Stored data
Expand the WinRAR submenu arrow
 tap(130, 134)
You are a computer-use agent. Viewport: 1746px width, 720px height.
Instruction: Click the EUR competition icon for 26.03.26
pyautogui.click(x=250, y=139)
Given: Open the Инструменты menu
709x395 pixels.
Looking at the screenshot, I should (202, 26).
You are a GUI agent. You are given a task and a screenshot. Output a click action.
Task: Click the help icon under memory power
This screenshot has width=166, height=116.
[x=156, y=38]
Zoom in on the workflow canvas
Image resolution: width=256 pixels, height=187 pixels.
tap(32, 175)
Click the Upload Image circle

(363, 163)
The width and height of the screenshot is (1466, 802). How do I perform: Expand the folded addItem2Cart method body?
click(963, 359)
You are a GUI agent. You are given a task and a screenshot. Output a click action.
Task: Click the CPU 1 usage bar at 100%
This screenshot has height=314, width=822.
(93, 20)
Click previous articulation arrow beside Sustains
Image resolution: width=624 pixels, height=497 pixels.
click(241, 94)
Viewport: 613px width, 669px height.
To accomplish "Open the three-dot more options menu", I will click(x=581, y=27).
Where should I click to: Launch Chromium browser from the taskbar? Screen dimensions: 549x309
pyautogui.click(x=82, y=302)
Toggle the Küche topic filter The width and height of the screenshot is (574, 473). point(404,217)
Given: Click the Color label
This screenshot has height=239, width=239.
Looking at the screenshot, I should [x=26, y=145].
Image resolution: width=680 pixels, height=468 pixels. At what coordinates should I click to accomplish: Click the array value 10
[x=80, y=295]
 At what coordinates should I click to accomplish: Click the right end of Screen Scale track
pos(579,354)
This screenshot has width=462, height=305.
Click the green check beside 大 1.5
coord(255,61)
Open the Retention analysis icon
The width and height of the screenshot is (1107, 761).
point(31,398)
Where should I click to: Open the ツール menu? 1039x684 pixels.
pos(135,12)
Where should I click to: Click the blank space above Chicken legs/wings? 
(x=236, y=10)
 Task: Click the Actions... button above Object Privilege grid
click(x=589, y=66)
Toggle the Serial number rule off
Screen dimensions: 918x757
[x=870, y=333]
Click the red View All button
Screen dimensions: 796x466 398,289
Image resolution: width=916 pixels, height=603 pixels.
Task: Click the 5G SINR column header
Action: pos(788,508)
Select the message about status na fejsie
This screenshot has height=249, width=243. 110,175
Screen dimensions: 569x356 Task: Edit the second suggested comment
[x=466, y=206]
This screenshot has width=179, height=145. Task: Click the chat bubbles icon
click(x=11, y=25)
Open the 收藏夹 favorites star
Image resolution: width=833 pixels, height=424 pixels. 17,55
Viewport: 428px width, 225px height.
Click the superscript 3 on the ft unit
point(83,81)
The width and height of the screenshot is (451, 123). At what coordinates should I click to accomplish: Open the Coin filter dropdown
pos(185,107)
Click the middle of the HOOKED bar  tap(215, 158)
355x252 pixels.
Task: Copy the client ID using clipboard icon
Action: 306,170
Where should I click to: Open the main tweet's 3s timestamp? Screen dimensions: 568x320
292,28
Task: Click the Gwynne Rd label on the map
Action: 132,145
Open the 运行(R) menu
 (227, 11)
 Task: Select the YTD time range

• About this task: Restating all of the data exactly is the whole task.

• Reply to the task:
Expand the WinRAR submenu arrow
 tap(130, 134)
You are a computer-use agent. Viewport: 1746px width, 720px height.
Instruction: Click the EUR competition icon for 26.03.26
pyautogui.click(x=250, y=139)
Given: Open the Инструменты menu
709x395 pixels.
Looking at the screenshot, I should (202, 26).
You are a GUI agent. You are given a task and a screenshot. Output a click action.
Task: Click the help icon under memory power
This screenshot has width=166, height=116.
[x=156, y=38]
Zoom in on the workflow canvas
Image resolution: width=256 pixels, height=187 pixels.
tap(32, 175)
Click the Upload Image circle

(363, 163)
The width and height of the screenshot is (1466, 802). How do I perform: Expand the folded addItem2Cart method body?
click(963, 359)
You are a GUI agent. You are given a task and a screenshot. Output a click action.
Task: Click the CPU 1 usage bar at 100%
This screenshot has height=314, width=822.
(93, 20)
Click previous articulation arrow beside Sustains
Image resolution: width=624 pixels, height=497 pixels.
click(241, 94)
Viewport: 613px width, 669px height.
To accomplish "Open the three-dot more options menu", I will click(x=581, y=27).
Where should I click to: Launch Chromium browser from the taskbar? Screen dimensions: 549x309
pyautogui.click(x=82, y=302)
Toggle the Küche topic filter The width and height of the screenshot is (574, 473). point(404,217)
Given: Click the Color label
This screenshot has height=239, width=239.
Looking at the screenshot, I should [x=26, y=145].
Image resolution: width=680 pixels, height=468 pixels. At what coordinates should I click to accomplish: Click the array value 10
[x=80, y=295]
 At what coordinates should I click to accomplish: Click the right end of Screen Scale track
pos(579,354)
This screenshot has width=462, height=305.
Click the green check beside 大 1.5
coord(255,61)
Open the Retention analysis icon
The width and height of the screenshot is (1107, 761).
point(31,398)
Where should I click to: Open the ツール menu? 1039x684 pixels.
pos(135,12)
Where should I click to: Click the blank space above Chicken legs/wings? 
(x=236, y=10)
 Task: Click the Actions... button above Object Privilege grid
click(x=589, y=66)
Toggle the Serial number rule off
Screen dimensions: 918x757
[x=870, y=333]
Click the red View All button
Screen dimensions: 796x466 398,289
Image resolution: width=916 pixels, height=603 pixels.
Task: Click the 5G SINR column header
Action: pos(788,508)
Select the message about status na fejsie
This screenshot has height=249, width=243. 110,175
Screen dimensions: 569x356 Task: Edit the second suggested comment
[x=466, y=206]
This screenshot has width=179, height=145. Task: Click the chat bubbles icon
click(x=11, y=25)
Open the 收藏夹 favorites star
Image resolution: width=833 pixels, height=424 pixels. 17,55
Viewport: 428px width, 225px height.
Click the superscript 3 on the ft unit
point(83,81)
The width and height of the screenshot is (451, 123). At what coordinates should I click to accomplish: Open the Coin filter dropdown
pos(185,107)
Click the middle of the HOOKED bar  tap(215, 158)
355x252 pixels.
Task: Copy the client ID using clipboard icon
Action: 306,170
Where should I click to: Open the main tweet's 3s timestamp? Screen dimensions: 568x320
292,28
Task: Click the Gwynne Rd label on the map
Action: 132,145
Open the 运行(R) menu
 (227, 11)
 Task: Select the YTD time range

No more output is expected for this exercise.